NOW, in a real life situation, USUALLY, what happens is the players move about the stage of life, perhaps briefly noticing something...out of place, unusual, but don't say anything, do anything...actually take the time and effort to react.
Some people pay attention to subtler moves, and follow the action up to a certain point...they're already more alert. At the foundation, the sleepwalker is actually sound asleep, but doesn't know it. However, if someone is alert enough to notice this fact, and think about why they're experiencing these feelings of something not being quite right, they rarely go beyond that feeling to take action.
But then there is another layer of witnessing, when you NOTICE that you have emotions and you think about the emotions, and you kind of analyze these both events: emotions themselves and the thoughts that you think, you like supervise both, right? You can think on that level like, judging, what's wrong and what is good. Yet again, there is another layer of witnessing, when...

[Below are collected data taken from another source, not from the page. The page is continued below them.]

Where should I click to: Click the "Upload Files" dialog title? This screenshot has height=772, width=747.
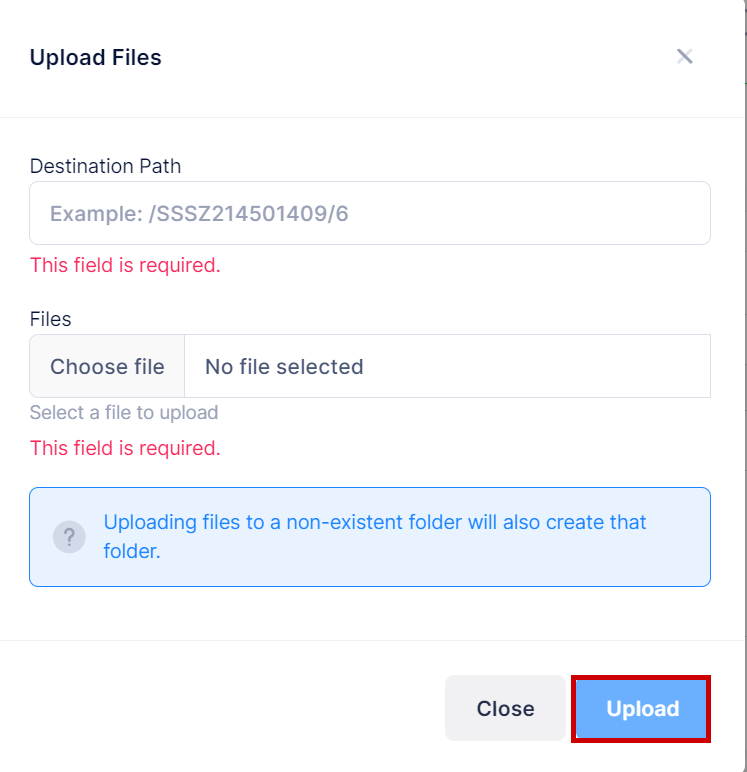pyautogui.click(x=95, y=58)
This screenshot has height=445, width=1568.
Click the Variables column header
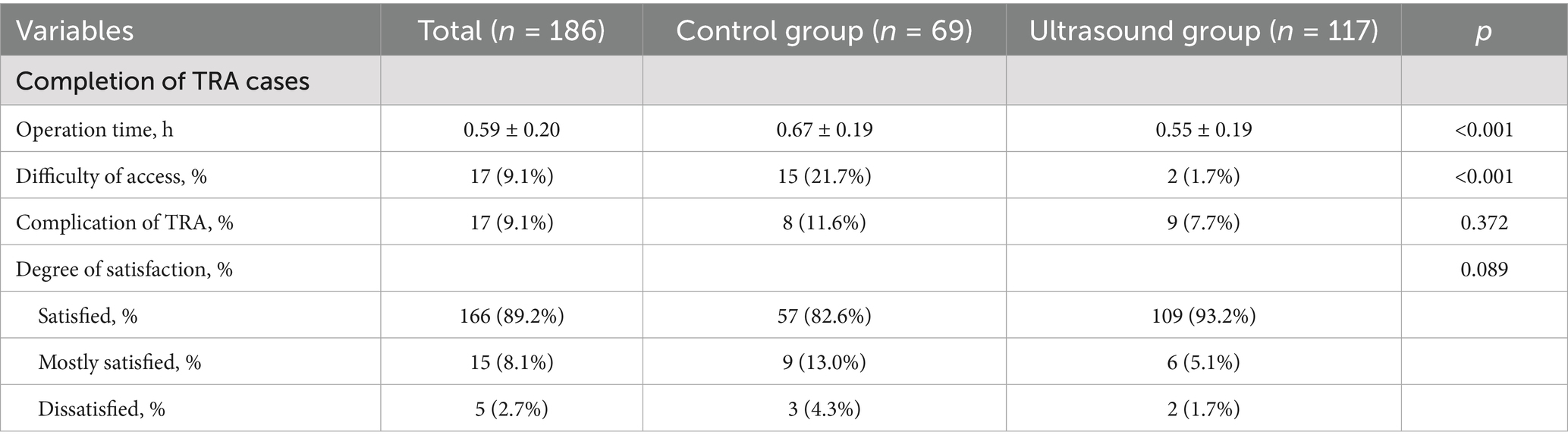tap(75, 31)
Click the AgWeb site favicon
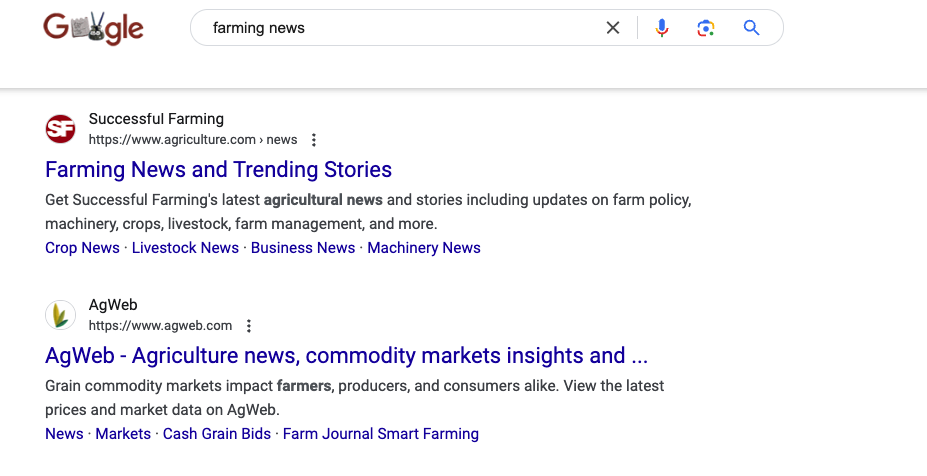 61,315
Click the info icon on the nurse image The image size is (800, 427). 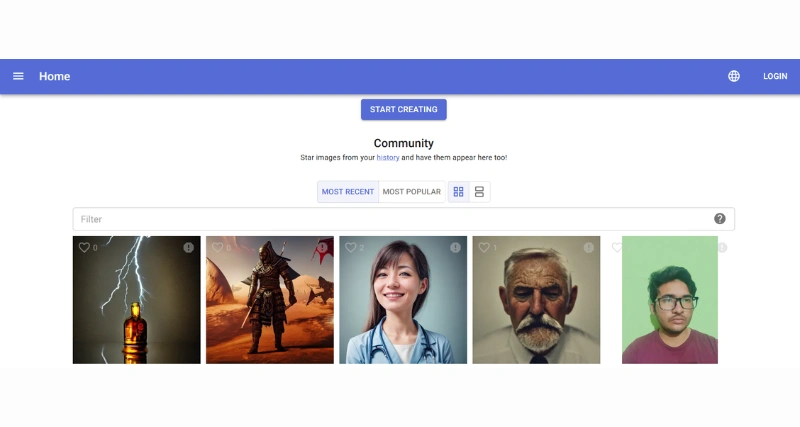pyautogui.click(x=455, y=248)
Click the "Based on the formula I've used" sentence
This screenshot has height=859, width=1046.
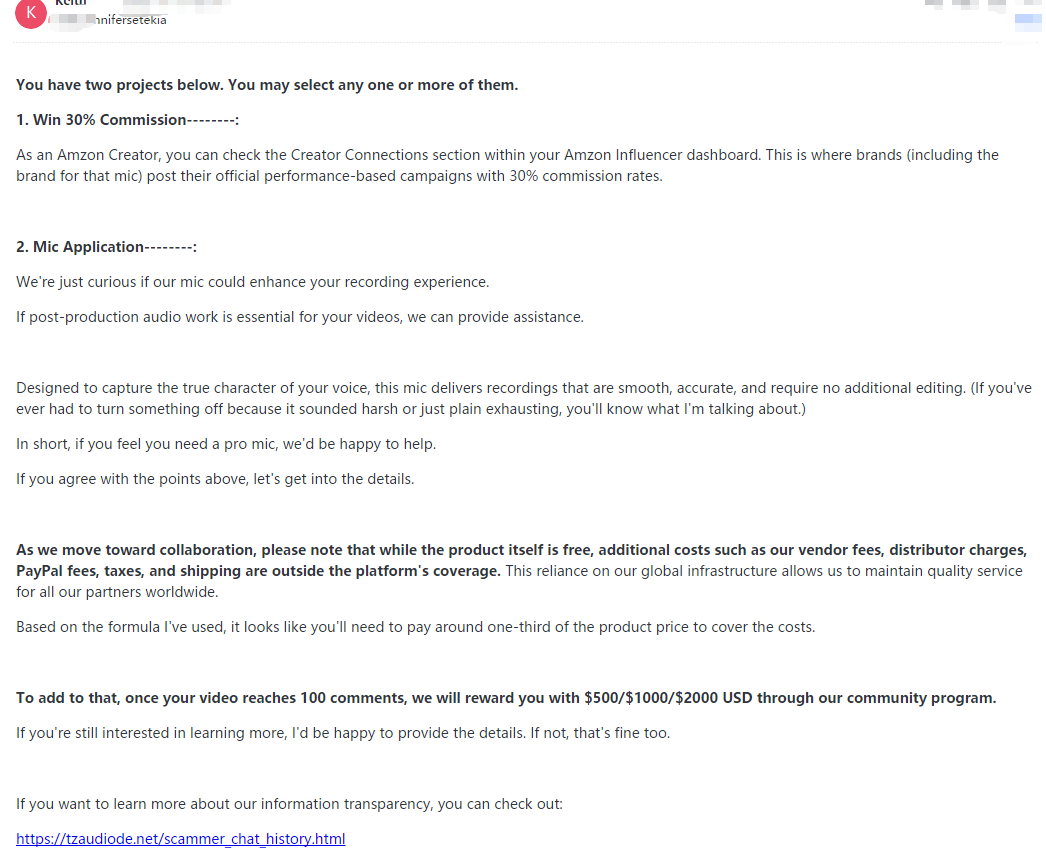pos(415,627)
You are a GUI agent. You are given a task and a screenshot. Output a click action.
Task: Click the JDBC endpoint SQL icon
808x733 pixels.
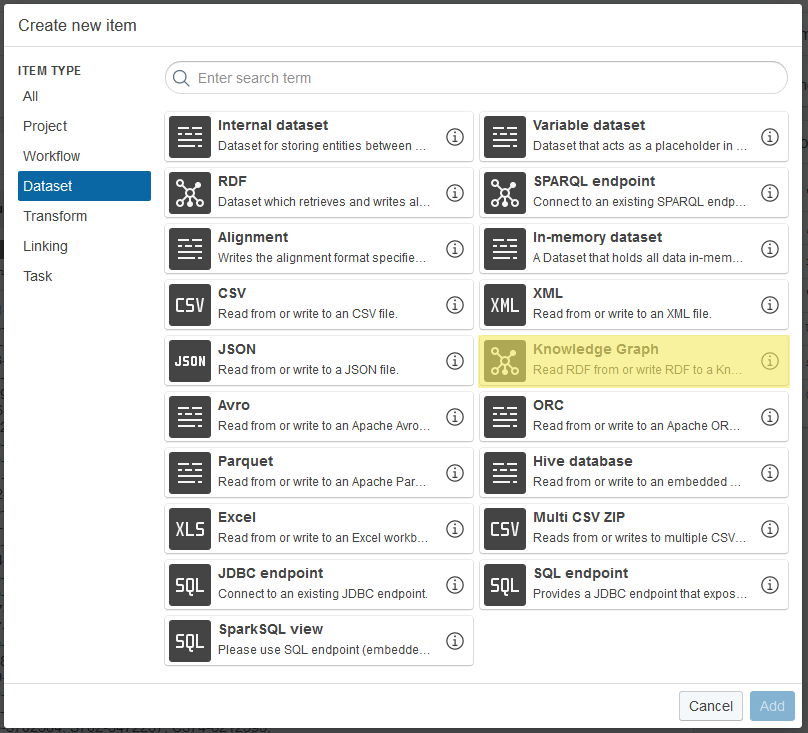coord(189,585)
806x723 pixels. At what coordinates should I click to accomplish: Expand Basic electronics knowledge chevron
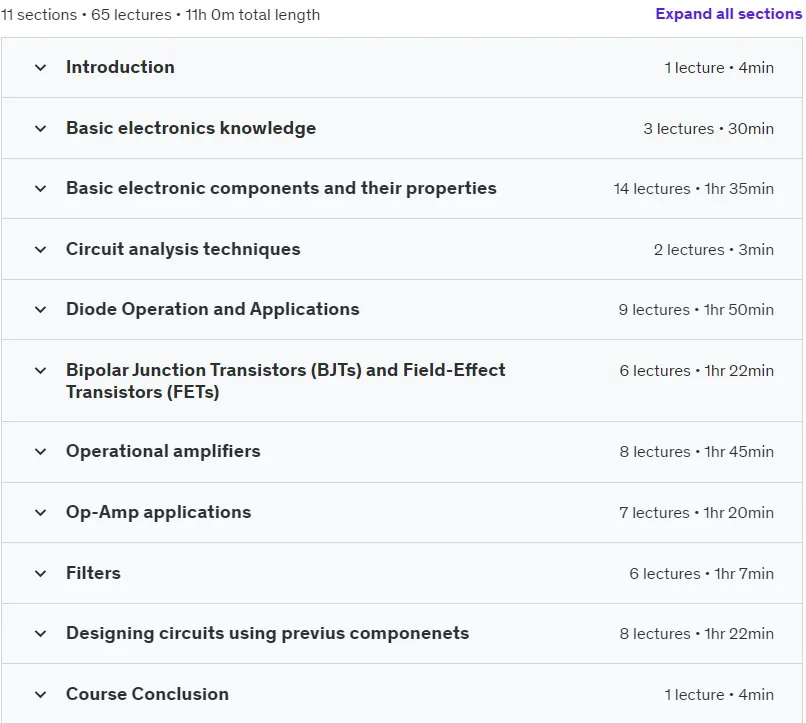[41, 128]
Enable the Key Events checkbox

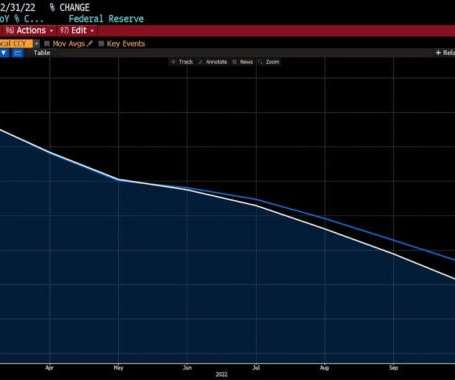pos(101,44)
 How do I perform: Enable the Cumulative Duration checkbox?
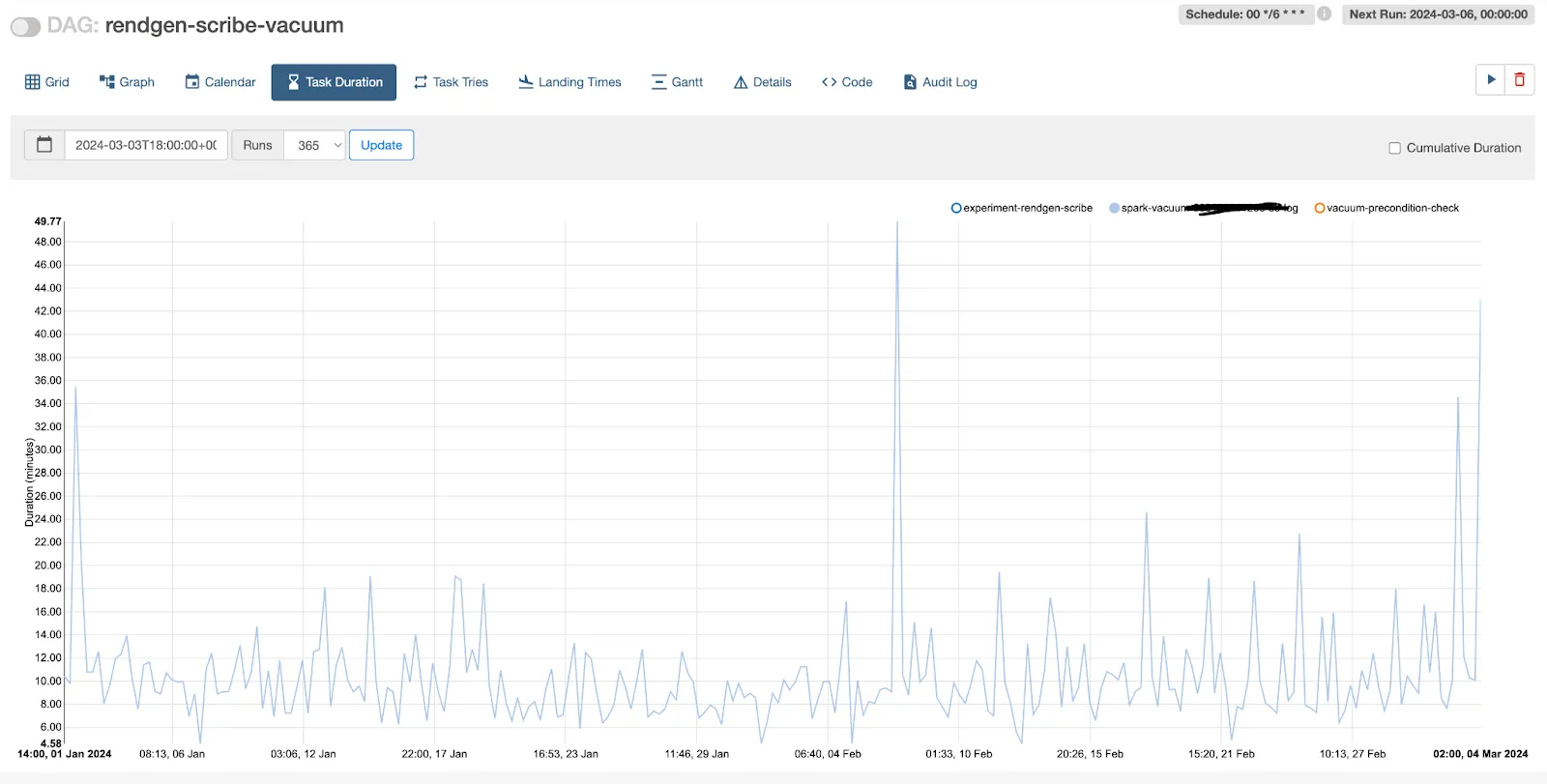click(x=1394, y=148)
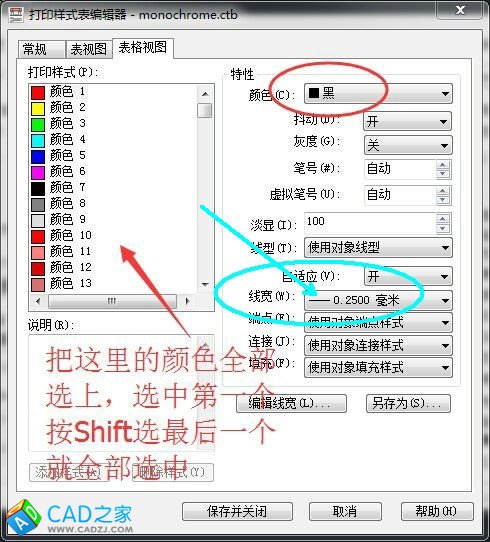Screen dimensions: 490x542
Task: Select the red 颜色 1 plot style
Action: coord(58,92)
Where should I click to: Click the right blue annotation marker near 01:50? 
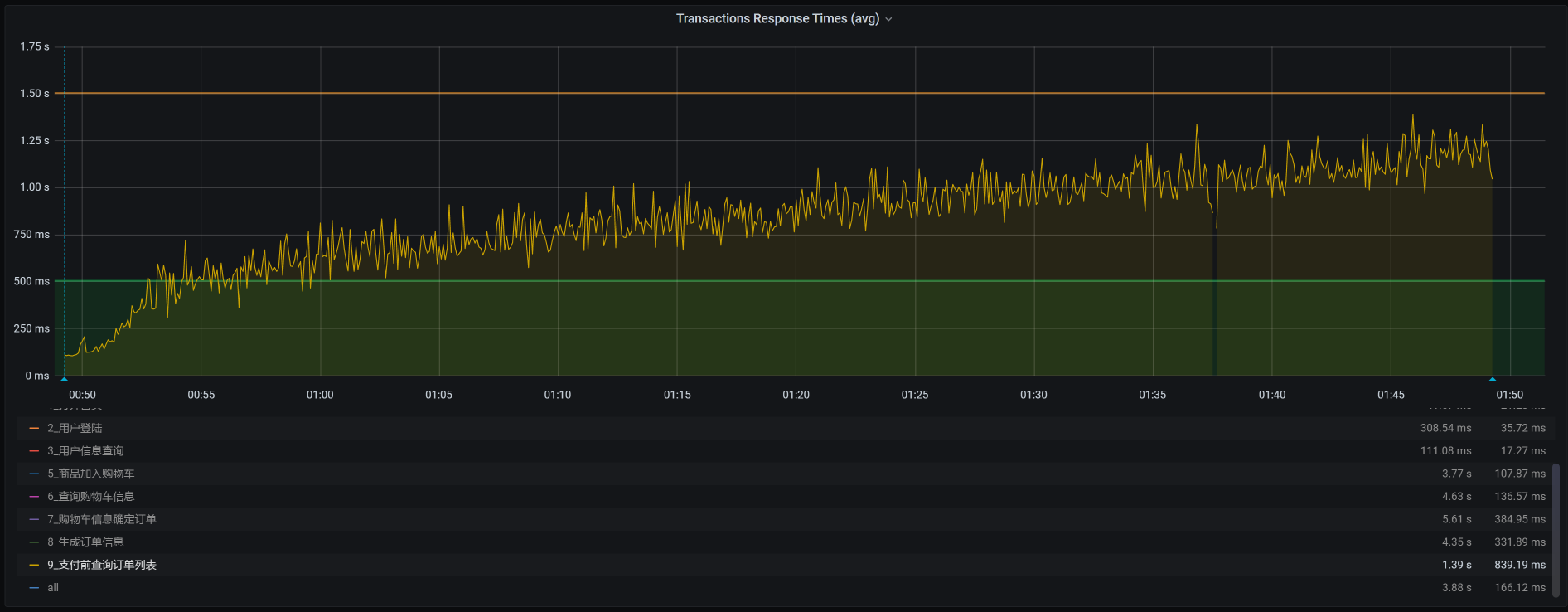click(1493, 379)

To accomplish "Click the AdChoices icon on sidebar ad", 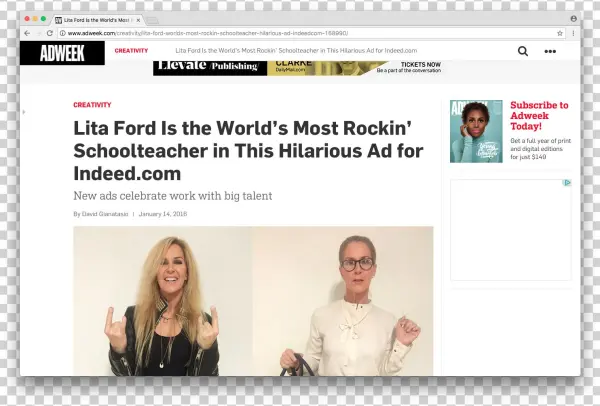I will pyautogui.click(x=567, y=183).
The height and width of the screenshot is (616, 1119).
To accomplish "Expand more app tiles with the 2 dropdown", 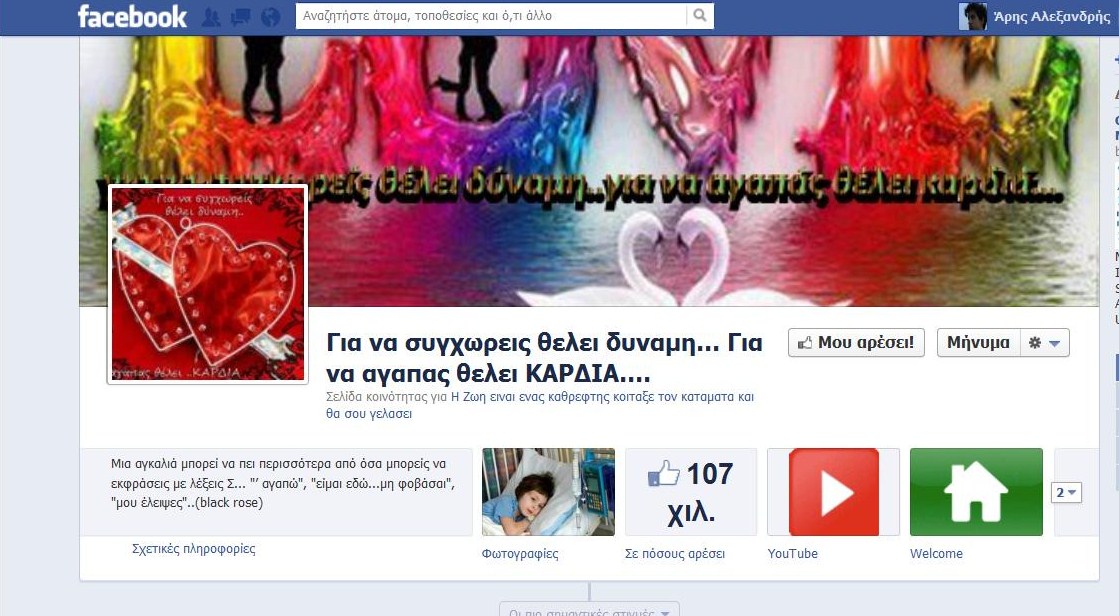I will click(1066, 493).
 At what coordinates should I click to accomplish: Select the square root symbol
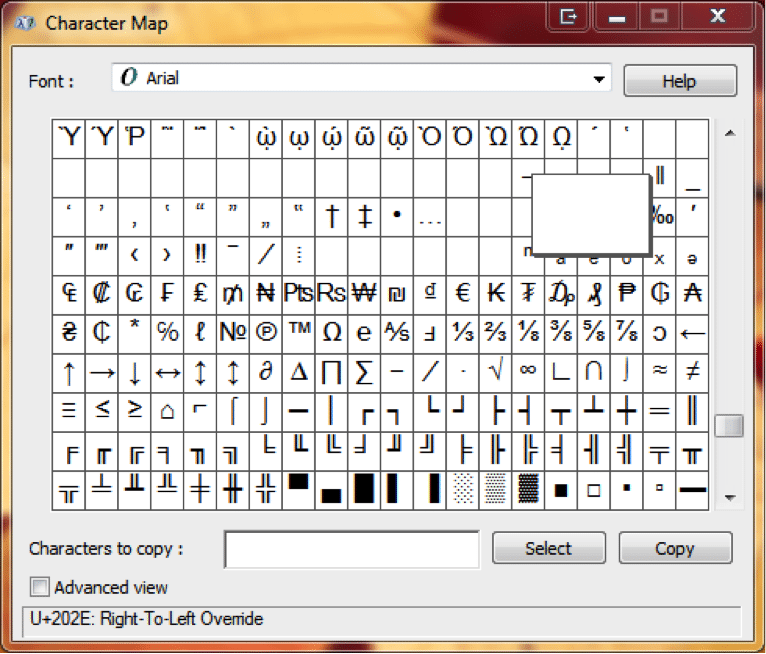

THERE IS NO JUDGMENT, BUT A PURE STATEMENT OF THE FACT.
Just like you said before here: no judging! Now, this is not everyone's domain. This is pure WITNESS. Before layers, I'd call 'observations', just to define our vocabulary, u know...
M1: When we begin to ‘wake up'...see ‘above the crowd', even just a little...but, we may still not fully aware that we're also being observed by our own witness, too.
Again, as you've stated, it's hard to be fully aware of the watcher watching from within, surely not always...but perhaps glimpses, peaks at the underlying reality of our seemingly mundane lives.
M2: GOOD! It disturbs us, at times, when we are in passion, this witness of yours watching you! And who can you explain such layers of observing...even to the observer? If only to the one who does that too? This is exactly where the biggest gap between those who are awake and others takes place: we are like aliens here, oftentimes.
M1: We are both the observer and the observed...flitting back and forth between the two, as we are still living in duality, in the three-D world.
M2: Exactly!
M1: We're in the process of 'smoothing' out these layers...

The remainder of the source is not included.